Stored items
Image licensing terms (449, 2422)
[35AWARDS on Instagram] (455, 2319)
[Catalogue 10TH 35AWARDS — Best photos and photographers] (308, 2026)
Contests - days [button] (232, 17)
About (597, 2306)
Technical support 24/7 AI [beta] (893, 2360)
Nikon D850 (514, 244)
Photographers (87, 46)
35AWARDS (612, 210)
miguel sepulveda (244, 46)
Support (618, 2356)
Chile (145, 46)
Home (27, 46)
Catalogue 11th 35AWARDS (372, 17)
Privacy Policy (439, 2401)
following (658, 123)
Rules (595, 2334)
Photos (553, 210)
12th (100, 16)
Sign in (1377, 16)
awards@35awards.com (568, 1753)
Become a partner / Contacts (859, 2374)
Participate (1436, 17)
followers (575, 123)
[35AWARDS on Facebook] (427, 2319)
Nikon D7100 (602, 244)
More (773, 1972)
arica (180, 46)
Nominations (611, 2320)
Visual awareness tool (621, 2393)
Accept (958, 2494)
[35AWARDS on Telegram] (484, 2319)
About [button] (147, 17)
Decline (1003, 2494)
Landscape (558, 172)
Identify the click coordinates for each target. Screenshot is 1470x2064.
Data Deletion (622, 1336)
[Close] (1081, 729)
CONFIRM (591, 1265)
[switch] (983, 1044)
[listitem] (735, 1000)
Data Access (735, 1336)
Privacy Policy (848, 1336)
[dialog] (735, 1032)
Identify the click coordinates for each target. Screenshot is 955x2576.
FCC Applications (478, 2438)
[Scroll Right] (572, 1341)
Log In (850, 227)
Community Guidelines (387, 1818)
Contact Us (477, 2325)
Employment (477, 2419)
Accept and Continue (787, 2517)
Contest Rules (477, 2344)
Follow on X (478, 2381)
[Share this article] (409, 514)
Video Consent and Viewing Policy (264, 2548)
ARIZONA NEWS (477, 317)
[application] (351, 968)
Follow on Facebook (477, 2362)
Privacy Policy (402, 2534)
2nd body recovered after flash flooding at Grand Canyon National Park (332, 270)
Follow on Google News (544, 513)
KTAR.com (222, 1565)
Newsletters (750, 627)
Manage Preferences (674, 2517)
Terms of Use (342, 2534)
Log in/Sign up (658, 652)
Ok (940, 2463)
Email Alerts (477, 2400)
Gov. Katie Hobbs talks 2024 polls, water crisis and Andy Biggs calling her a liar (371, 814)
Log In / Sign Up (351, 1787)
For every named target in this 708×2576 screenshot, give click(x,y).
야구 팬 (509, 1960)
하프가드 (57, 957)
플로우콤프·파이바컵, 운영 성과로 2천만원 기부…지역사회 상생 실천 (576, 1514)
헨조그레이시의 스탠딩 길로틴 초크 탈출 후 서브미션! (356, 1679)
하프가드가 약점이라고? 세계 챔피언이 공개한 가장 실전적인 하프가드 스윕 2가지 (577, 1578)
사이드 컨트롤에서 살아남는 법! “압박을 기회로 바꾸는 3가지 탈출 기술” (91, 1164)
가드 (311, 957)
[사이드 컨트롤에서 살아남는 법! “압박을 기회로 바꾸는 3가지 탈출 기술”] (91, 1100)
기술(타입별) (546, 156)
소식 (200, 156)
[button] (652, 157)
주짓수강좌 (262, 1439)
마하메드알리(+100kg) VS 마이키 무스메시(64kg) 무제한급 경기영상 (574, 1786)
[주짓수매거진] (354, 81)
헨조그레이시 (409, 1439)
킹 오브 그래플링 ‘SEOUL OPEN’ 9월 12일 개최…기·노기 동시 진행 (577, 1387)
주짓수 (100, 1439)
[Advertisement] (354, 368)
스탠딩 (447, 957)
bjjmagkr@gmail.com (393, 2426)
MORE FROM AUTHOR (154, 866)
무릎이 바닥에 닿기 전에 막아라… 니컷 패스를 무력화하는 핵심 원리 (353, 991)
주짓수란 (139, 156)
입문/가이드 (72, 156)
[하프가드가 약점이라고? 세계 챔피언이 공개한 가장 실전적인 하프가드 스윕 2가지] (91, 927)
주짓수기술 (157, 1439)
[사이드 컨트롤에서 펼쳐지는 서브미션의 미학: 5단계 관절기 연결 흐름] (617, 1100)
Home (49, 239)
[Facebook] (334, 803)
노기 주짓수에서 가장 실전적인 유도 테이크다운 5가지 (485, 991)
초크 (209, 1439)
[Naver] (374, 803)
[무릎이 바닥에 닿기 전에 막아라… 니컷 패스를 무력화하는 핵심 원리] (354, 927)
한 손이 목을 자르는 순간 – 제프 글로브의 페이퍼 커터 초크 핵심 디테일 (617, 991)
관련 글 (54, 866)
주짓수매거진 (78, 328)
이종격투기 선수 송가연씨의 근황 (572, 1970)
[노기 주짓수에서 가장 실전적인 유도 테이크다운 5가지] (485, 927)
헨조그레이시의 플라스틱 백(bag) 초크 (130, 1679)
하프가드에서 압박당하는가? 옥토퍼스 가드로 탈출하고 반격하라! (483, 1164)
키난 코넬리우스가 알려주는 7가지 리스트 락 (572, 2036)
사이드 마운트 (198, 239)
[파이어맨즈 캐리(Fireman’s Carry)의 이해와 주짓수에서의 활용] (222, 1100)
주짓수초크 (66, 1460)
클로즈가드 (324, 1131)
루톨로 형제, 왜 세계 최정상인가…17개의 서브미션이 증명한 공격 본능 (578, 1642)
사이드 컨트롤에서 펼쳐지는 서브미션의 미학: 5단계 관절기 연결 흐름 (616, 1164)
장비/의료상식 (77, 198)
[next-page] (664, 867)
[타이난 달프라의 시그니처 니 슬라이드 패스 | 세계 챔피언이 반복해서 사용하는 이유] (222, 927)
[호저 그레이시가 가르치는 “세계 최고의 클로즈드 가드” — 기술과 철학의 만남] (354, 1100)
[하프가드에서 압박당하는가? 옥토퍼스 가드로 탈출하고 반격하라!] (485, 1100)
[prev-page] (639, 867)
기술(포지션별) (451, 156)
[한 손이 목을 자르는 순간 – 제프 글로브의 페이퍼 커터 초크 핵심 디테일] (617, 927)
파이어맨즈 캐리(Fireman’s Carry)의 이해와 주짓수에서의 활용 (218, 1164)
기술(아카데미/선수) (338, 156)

Aim of the task: Lines that include the word "무력화하는" — how many are there in the data? Answer with the number alone.

Solution to this exercise: 2